Korean Kimchi

Baechu Kimchi

Kimchi is the unique and traditional fermented ethnic food of Korea, which consists of vegetables such as Chinese cabbage fermented with lactic acid bacteria.

The Korean word “Kimchi” loosely translates into English as “Fermented Thing”, so when one refers to Kimchi, one also has to describe exactly what kind of Kimchi it is, if accuracy is important to one.

Koreans have recipes and techniques for making well over 200 kinds of Kimchis in Korea, made out of nearly anything! Mostly in Korea, and also the rest of the world that has come to know Kimchi, the traditional version made for centuries seems to be the ubiquitous “Cabbage or (Baechu) Kimchi”.

This is not surprising, as cabbage fermented in various ways world over is a great "storage' fermentation.  This is important if the aim is to have a good nutritious vegetable ferment that has a high nutrient potential and well suited for longer storage, even if leading a more 'Nomadic' lifestyle or a good 'Survival' type of food.


Traditionaly the “Baechu” Cabbage Kimchi made for winter storage during the “Kimjang” or harvest time of foods, is also the time when one other ‘storage’ type vegetable is prepared.

The other traditional storage kimchi is "Dongchimi" (Winter Radish) Kimchi which is made with radish (Korean or Daikon Radish), and stores very well for a long time. Unlike the Baechu kimchi, this one uses a brine ferment technique and not the usual no brine added Baechu fermentation techniques.

Aged Baechu Kimchi is also often an essential part of all sorts of Korean cooking recipes. Dongchimi Kimchi is usually "Slow Fermented" at cold temperatures employing a very light salt brine and eaten like a cold pickle and not often cooked.

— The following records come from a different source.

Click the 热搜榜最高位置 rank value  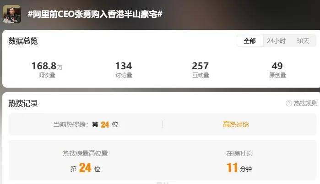[85, 168]
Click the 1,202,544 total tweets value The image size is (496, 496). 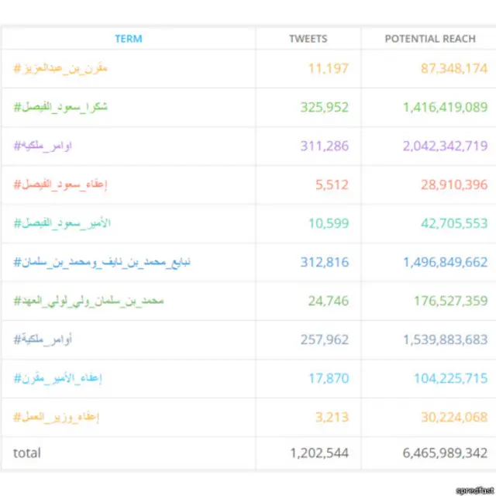click(319, 453)
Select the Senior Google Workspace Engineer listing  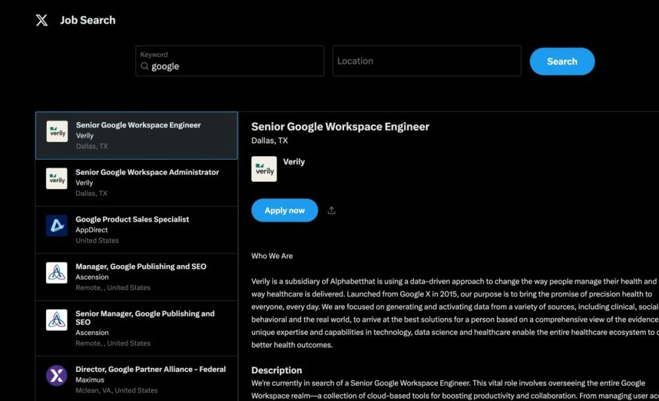pyautogui.click(x=136, y=135)
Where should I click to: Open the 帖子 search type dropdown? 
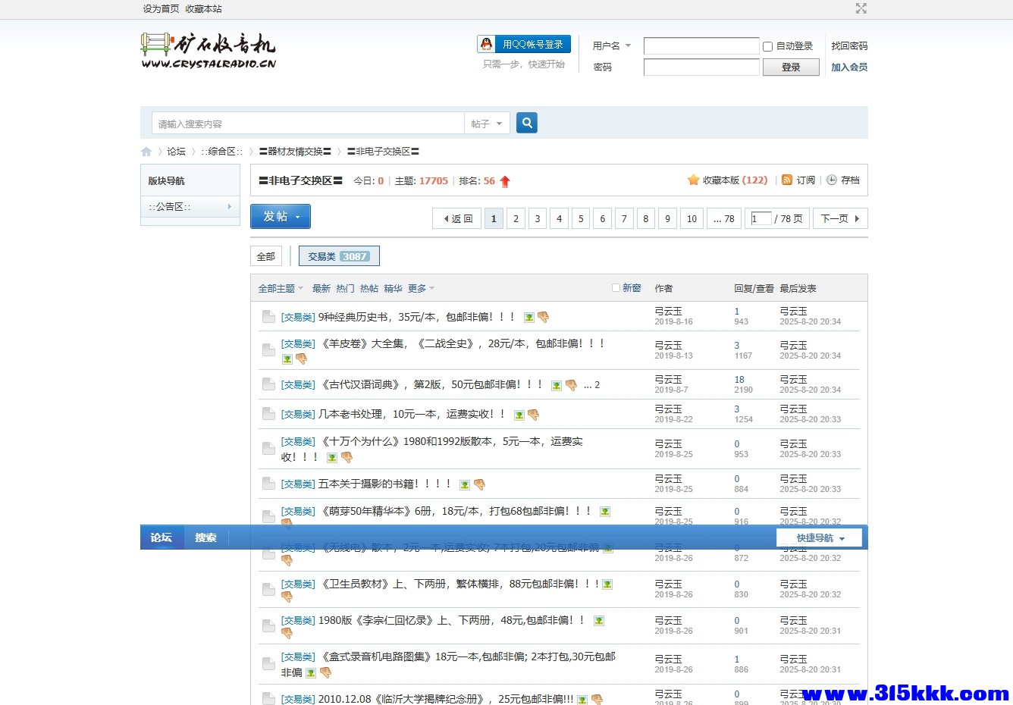coord(487,123)
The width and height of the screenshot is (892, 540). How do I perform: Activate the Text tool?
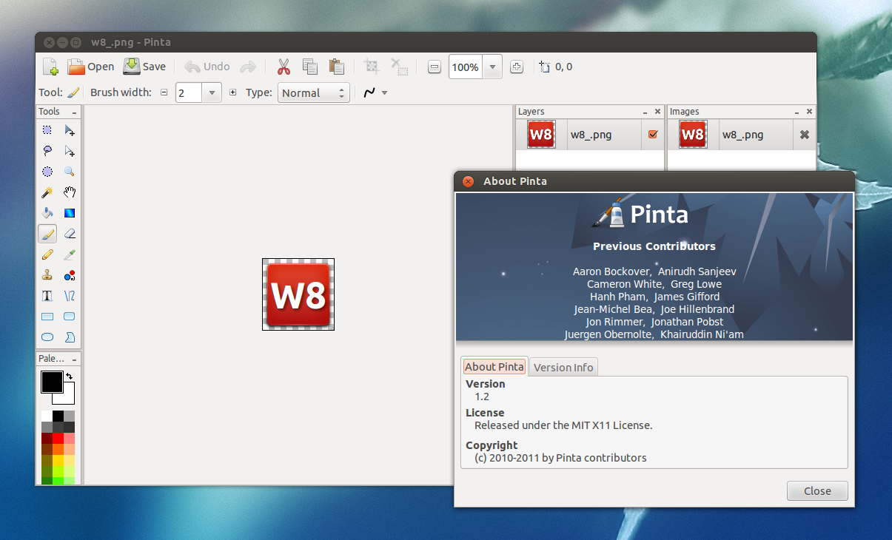[47, 295]
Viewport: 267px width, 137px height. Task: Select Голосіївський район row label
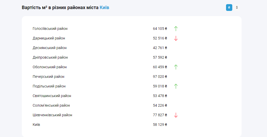[50, 29]
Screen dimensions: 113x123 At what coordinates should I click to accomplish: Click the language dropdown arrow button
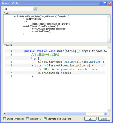click(34, 9)
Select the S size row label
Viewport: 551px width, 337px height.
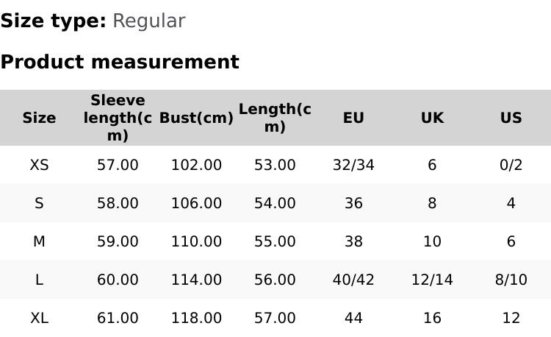coord(39,203)

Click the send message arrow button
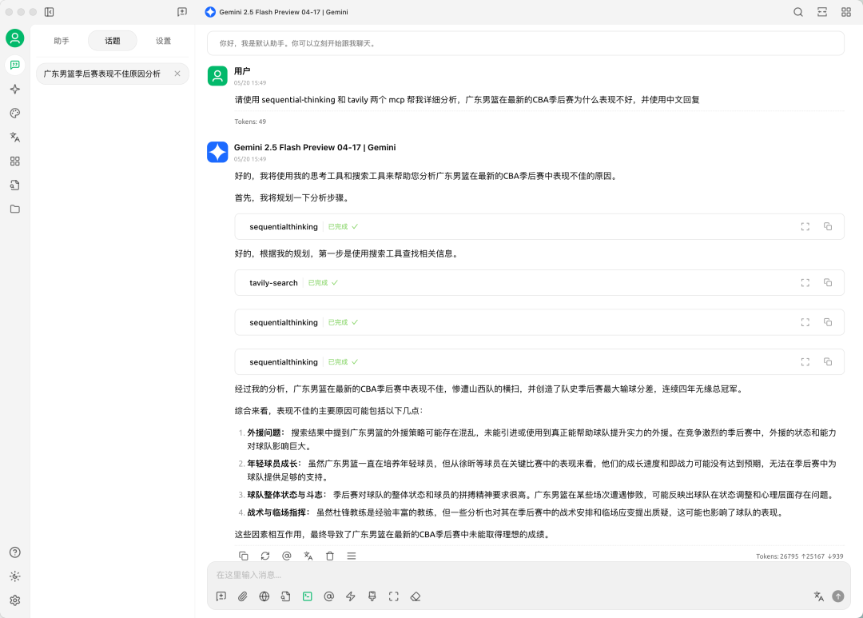(837, 596)
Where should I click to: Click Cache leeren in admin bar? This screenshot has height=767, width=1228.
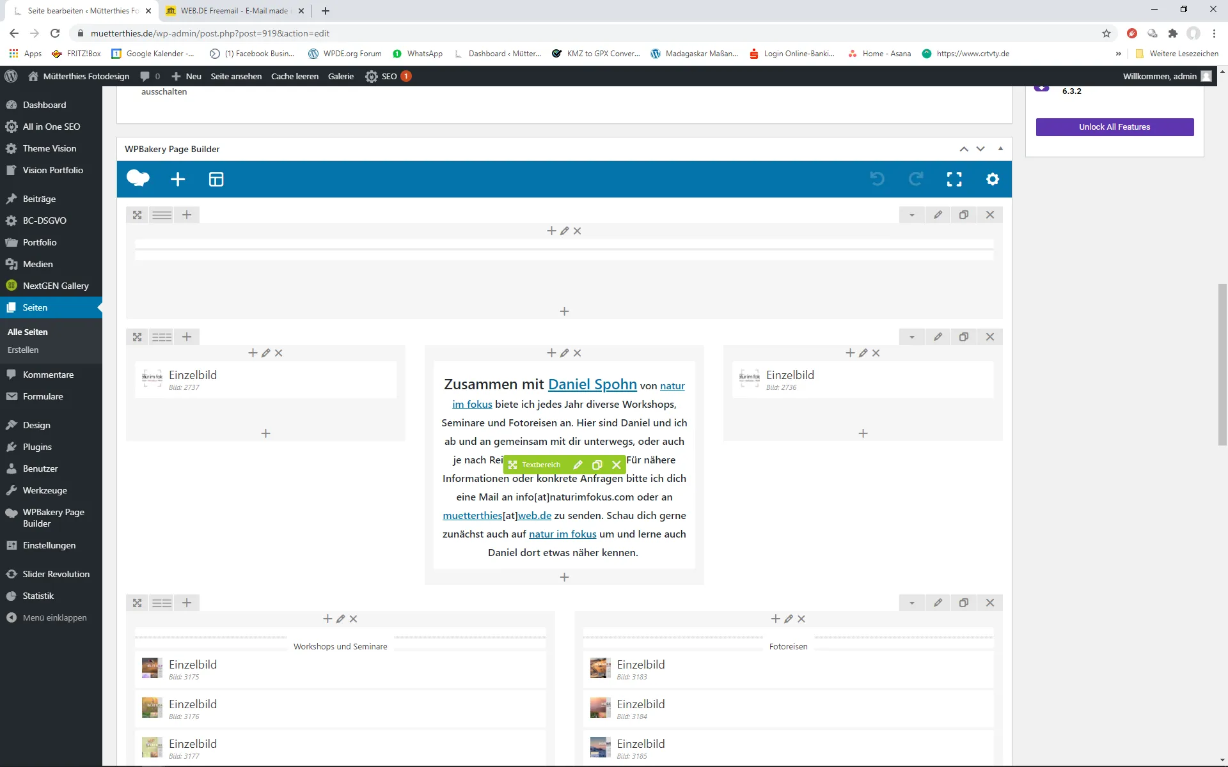pyautogui.click(x=295, y=76)
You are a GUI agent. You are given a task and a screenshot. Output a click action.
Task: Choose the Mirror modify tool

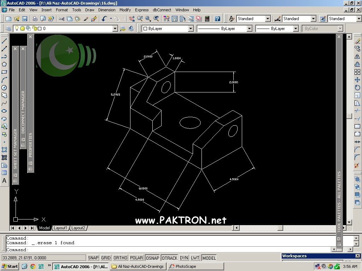[x=357, y=56]
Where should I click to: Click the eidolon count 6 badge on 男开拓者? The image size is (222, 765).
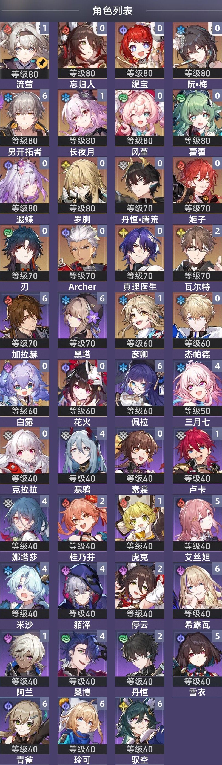(45, 96)
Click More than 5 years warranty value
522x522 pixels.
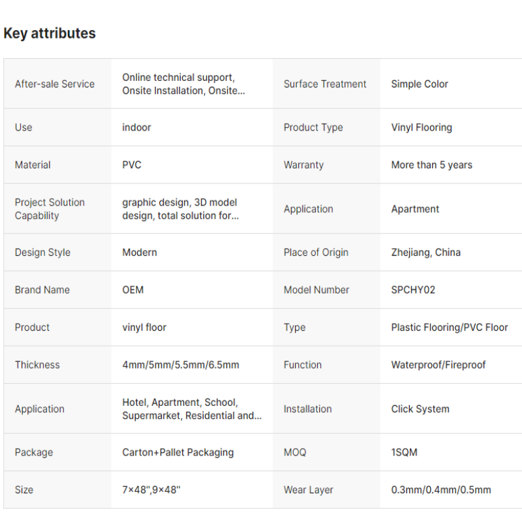click(x=431, y=165)
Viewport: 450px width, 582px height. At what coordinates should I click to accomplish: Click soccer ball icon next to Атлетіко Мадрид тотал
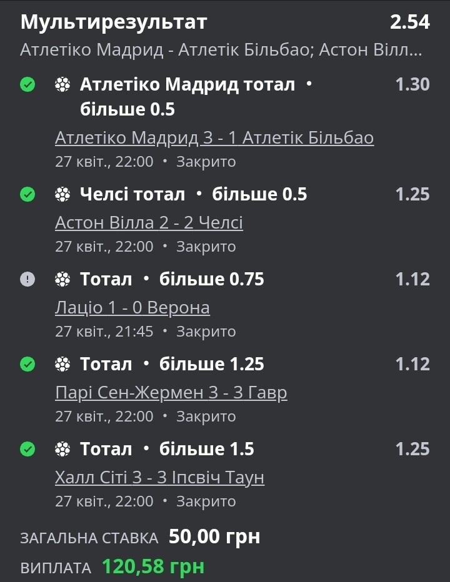pos(63,85)
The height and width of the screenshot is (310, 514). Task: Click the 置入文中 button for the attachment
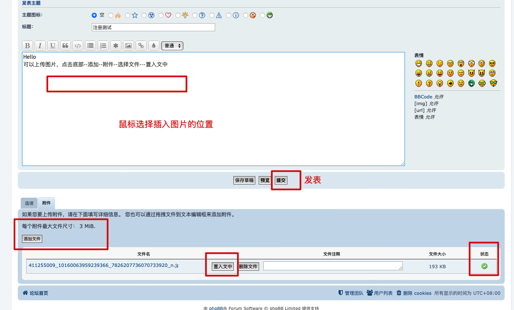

A very interesting and informative open access article about Kimchi is in “The Journal of Ethnic Foods” found online at:
http://journalofethnicfoods.net. Look for this title: “Discussion on the origin of kimchi, representative of Korean unique fermented vegetables”, by “Dai-Ja Jang, Kyung Rhan Chung, Hye Jeong Yang, Kang-sung Kim and Dae Young Kwon”.

Korean Kimchi

Dongchimi Kimchi

Korean (Cabbage & Radish) Kimchi (according to the National Academy of Science)

Korean kimchi differs from sauerkraut in two respects: it is, optimally, much less acidic and it is carbonated. Chinese cabbage and radish are it’s major substrates; garlic, green onion, ginger, leaf mustard, hot pepper, parsley, and carrot are it’s minor ingredients.

(In Korea), Kimchi is available all year long, served three times daily, and is a dietary staple along with cooked rice and certain side dishes. It accounts for about one eighth of the total daily food intake of an adult. Its popularity is largely due to its ‘carbonation derived from fermentation with natural microflora’.

Salting of the cabbage can be done at 5% to 7% salinity for 12 hours or 15% salintiy for 3 to 7 hours, followed by rinsing and draining, which puts the fermentation to an optimal salt concentration of approximately 3% salintiy using this technique.  Lower temperatures (about 10°C) are preferred to temperatures above 20°C. Optimum acidity of kimchi is 0.4 to 0.8 percent lactic acid with a pH between 4.2 and 4.5; higher acidity, makes it unacceptable.*

Fermentation organisms isolated from kimchi include L. mesenteroides, S. faecalis,
Lb. brevis, Lb. plantarum, and P. cerevisiae.